▸ **What you have to do**
Reproduce the entries below word for word, with nothing changed.

-- start Provided entries --

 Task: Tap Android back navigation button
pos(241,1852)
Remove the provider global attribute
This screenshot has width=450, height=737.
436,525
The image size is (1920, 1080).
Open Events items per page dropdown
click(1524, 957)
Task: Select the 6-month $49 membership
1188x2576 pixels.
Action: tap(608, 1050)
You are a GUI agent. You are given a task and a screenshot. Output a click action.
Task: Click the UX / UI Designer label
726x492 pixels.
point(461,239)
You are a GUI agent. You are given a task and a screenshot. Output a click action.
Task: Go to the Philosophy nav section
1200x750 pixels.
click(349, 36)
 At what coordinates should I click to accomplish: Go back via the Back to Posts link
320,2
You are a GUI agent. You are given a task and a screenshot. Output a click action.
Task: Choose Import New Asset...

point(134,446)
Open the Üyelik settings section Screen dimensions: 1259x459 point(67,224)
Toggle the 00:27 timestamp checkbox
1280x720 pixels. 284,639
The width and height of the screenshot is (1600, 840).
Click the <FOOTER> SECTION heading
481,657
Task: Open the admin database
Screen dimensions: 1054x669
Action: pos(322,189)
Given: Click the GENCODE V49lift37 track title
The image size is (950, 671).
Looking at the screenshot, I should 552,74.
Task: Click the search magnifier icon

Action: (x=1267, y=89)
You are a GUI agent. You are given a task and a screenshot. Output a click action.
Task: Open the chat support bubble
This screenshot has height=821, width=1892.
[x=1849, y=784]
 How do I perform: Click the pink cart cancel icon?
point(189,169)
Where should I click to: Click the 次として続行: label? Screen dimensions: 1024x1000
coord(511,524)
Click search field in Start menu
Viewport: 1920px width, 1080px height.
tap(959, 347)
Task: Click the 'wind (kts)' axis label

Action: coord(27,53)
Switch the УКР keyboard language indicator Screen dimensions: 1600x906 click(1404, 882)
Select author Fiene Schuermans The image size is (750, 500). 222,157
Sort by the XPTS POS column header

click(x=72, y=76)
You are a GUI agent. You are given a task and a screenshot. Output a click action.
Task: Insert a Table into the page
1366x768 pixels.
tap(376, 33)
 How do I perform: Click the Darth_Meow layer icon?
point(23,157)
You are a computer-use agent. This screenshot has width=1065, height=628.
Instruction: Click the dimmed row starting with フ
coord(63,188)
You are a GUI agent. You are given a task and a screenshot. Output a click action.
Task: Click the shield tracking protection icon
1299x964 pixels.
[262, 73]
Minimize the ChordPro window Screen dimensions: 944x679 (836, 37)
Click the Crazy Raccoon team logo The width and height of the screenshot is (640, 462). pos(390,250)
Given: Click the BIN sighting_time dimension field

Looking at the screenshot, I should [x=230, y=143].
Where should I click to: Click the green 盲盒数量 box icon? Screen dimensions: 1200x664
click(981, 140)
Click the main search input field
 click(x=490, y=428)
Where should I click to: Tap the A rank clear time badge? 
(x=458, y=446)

-- end Provided entries --

▸ **Correct result**
 Task: Tap Android back navigation button
pos(241,1852)
Remove the provider global attribute
This screenshot has width=450, height=737.
436,525
The image size is (1920, 1080).
Open Events items per page dropdown
click(1524, 957)
Task: Select the 6-month $49 membership
1188x2576 pixels.
Action: tap(608, 1050)
You are a GUI agent. You are given a task and a screenshot. Output a click action.
Task: Click the UX / UI Designer label
726x492 pixels.
point(461,239)
You are a GUI agent. You are given a task and a screenshot. Output a click action.
Task: Go to the Philosophy nav section
1200x750 pixels.
click(349, 36)
 At what coordinates should I click to accomplish: Go back via the Back to Posts link
320,2
You are a GUI agent. You are given a task and a screenshot. Output a click action.
Task: Choose Import New Asset...

point(134,446)
Open the Üyelik settings section Screen dimensions: 1259x459 point(67,224)
Toggle the 00:27 timestamp checkbox
1280x720 pixels. 284,639
The width and height of the screenshot is (1600, 840).
Click the <FOOTER> SECTION heading
481,657
Task: Open the admin database
Screen dimensions: 1054x669
Action: pos(322,189)
Given: Click the GENCODE V49lift37 track title
The image size is (950, 671).
Looking at the screenshot, I should 552,74.
Task: Click the search magnifier icon

Action: (x=1267, y=89)
You are a GUI agent. You are given a task and a screenshot. Output a click action.
Task: Open the chat support bubble
This screenshot has height=821, width=1892.
[x=1849, y=784]
 How do I perform: Click the pink cart cancel icon?
point(189,169)
Where should I click to: Click the 次として続行: label? Screen dimensions: 1024x1000
coord(511,524)
Click search field in Start menu
Viewport: 1920px width, 1080px height.
tap(959, 347)
Task: Click the 'wind (kts)' axis label

Action: coord(27,53)
Switch the УКР keyboard language indicator Screen dimensions: 1600x906 click(1404, 882)
Select author Fiene Schuermans The image size is (750, 500). 222,157
Sort by the XPTS POS column header

click(x=72, y=76)
You are a GUI agent. You are given a task and a screenshot. Output a click action.
Task: Insert a Table into the page
1366x768 pixels.
tap(376, 33)
 How do I perform: Click the Darth_Meow layer icon?
point(23,157)
You are a computer-use agent. This screenshot has width=1065, height=628.
Instruction: Click the dimmed row starting with フ
coord(63,188)
You are a GUI agent. You are given a task and a screenshot. Output a click action.
Task: Click the shield tracking protection icon
1299x964 pixels.
[262, 73]
Minimize the ChordPro window Screen dimensions: 944x679 (836, 37)
Click the Crazy Raccoon team logo The width and height of the screenshot is (640, 462). pos(390,250)
Given: Click the BIN sighting_time dimension field

Looking at the screenshot, I should [x=230, y=143].
Where should I click to: Click the green 盲盒数量 box icon? Screen dimensions: 1200x664
click(981, 140)
Click the main search input field
 click(x=490, y=428)
Where should I click to: Tap the A rank clear time badge? 
(x=458, y=446)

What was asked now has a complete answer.